EXERCÍCIOS PROPOSTOS:
1 – No texto sobre o precedente judicial, qual é apontada como a principal e mais elementar dificuldade quanto a esse instituto?
2 – Reproduza linha por linha todos os registros, sem nenhuma alteração, e deixe as imagens de fora.

Keywords/Palabras-claves/Mots-clés: Precedente judicial, Código de proceso civil, Súmulas vinculantes
1
2
85
INTRODUÇÃO
Com a promulgação do novo Código de Processo Civil e sua recente entrada
em vigor, o tema do precedente judicial tem ocupado grande parte das discussões
jurídicas no Brasil.
A principal e mais elementar dificuldade quanto a esse instituto parece ser a
própria conceituação, delimitação do que vem a ser o precedente judicial de que trata o
novo Código.
Por outro lado, a comunidade jurídica coloca-se a expectar e a antever o uso e
aplicação do precedente judicial na práxis jurídica, que também se apresenta como
grande dificuldade.
Nesse sentido, o presente trabalho paira nesta última dificuldade levantada. Ao
esclarecer as diferenças entre súmula vinculante e precedente judicial, tornarão
evidentes as diferenciações no que concerne a aplicação, de modo a permanecer claro
que precedente judicial não pode ser aplicado como a súmula vinculante no Brasil.

REGISTROS DISPONÍVEIS:
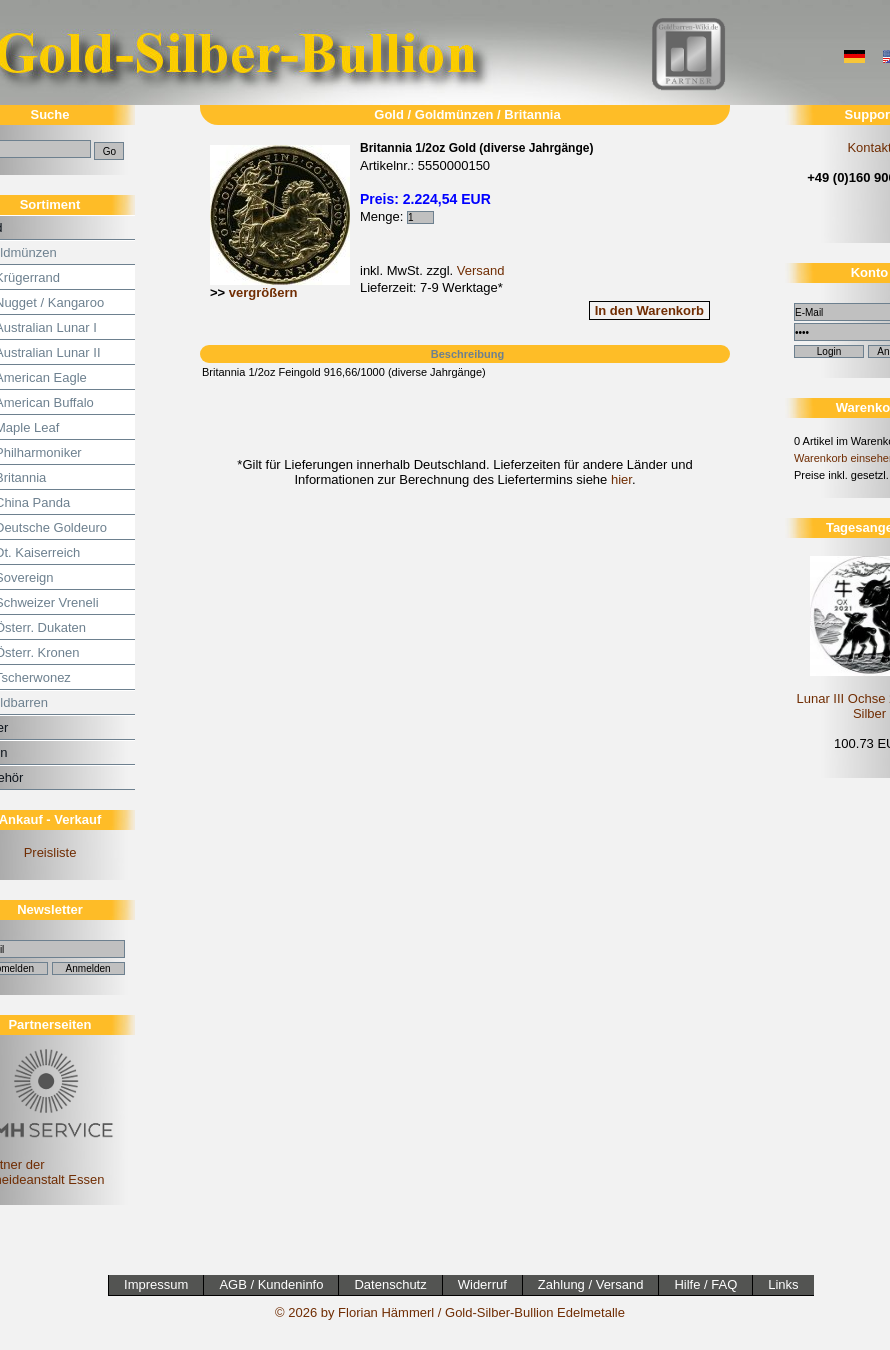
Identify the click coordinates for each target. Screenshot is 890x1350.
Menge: (397, 216)
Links (783, 1284)
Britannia (532, 114)
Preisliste (50, 852)
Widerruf (482, 1284)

RESULTADOS FINAIS:
1 – A própria conceituação, ou seja, a delimitação do que vem a ser o precedente judicial de que trata o novo Código.

2 –
Identify the click coordinates for each target. Screenshot is 890x1350.
Menge: (397, 216)
Links (783, 1284)
Britannia (532, 114)
Preisliste (50, 852)
Widerruf (482, 1284)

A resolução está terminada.